## Exercise details
Reproduce every one of the rows below verbatim, line for line.
============================================================
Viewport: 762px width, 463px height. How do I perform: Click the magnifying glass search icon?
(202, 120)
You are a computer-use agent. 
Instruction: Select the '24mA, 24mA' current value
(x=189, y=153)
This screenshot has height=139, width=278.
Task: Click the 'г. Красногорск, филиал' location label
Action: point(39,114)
============================================================
## The result
Viewport: 762px width, 463px height. How do I perform: Click the magnifying glass search icon?
(202, 120)
You are a computer-use agent. 
Instruction: Select the '24mA, 24mA' current value
(x=189, y=153)
This screenshot has height=139, width=278.
Task: Click the 'г. Красногорск, филиал' location label
Action: point(39,114)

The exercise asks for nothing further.